**Required work**
Extract from the entries below, exactly as given, only the lines from the line containing "Open the trend graph icon for Netherlands" to the line containing "Task: Click the Auto Gain Control help icon", both lines included.

**Extracted information**
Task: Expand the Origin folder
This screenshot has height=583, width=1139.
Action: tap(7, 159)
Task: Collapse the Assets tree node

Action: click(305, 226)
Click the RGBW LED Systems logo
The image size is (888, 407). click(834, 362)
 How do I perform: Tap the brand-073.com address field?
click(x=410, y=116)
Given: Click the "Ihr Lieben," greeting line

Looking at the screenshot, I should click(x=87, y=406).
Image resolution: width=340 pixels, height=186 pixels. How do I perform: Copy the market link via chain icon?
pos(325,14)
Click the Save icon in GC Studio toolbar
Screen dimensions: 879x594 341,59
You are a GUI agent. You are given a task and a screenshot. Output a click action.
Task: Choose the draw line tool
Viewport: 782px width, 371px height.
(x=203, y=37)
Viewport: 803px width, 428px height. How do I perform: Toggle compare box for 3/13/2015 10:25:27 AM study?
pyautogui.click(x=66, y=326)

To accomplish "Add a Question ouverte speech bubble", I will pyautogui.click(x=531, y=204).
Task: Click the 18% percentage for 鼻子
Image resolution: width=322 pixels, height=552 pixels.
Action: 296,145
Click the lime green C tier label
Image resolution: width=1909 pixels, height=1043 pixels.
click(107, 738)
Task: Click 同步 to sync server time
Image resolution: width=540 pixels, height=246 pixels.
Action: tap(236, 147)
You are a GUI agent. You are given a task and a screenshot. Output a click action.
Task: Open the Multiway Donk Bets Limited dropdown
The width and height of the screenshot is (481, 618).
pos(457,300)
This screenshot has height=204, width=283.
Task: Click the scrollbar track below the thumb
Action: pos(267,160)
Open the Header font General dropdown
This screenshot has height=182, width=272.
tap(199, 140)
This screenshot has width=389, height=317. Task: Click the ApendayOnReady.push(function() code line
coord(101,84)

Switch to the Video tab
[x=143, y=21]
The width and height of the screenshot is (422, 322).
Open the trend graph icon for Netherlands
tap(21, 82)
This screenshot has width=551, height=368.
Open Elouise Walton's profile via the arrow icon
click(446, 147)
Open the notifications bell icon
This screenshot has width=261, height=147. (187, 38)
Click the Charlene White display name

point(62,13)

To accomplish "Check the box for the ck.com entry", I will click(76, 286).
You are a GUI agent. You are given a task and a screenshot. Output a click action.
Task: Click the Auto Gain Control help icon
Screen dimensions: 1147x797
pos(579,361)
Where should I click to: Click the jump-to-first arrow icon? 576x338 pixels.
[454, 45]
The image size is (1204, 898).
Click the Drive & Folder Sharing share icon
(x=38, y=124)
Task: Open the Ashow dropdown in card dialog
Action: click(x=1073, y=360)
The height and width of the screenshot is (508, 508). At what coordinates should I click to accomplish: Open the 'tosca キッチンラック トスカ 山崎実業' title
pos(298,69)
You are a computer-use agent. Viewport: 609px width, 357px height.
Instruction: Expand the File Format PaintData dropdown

**Result for this exercise**
Open the trend graph icon for Netherlands
tap(21, 82)
This screenshot has width=551, height=368.
Open Elouise Walton's profile via the arrow icon
click(446, 147)
Open the notifications bell icon
This screenshot has width=261, height=147. (187, 38)
Click the Charlene White display name

point(62,13)

To accomplish "Check the box for the ck.com entry", I will click(76, 286).
You are a GUI agent. You are given a task and a screenshot. Output a click action.
Task: Click the Auto Gain Control help icon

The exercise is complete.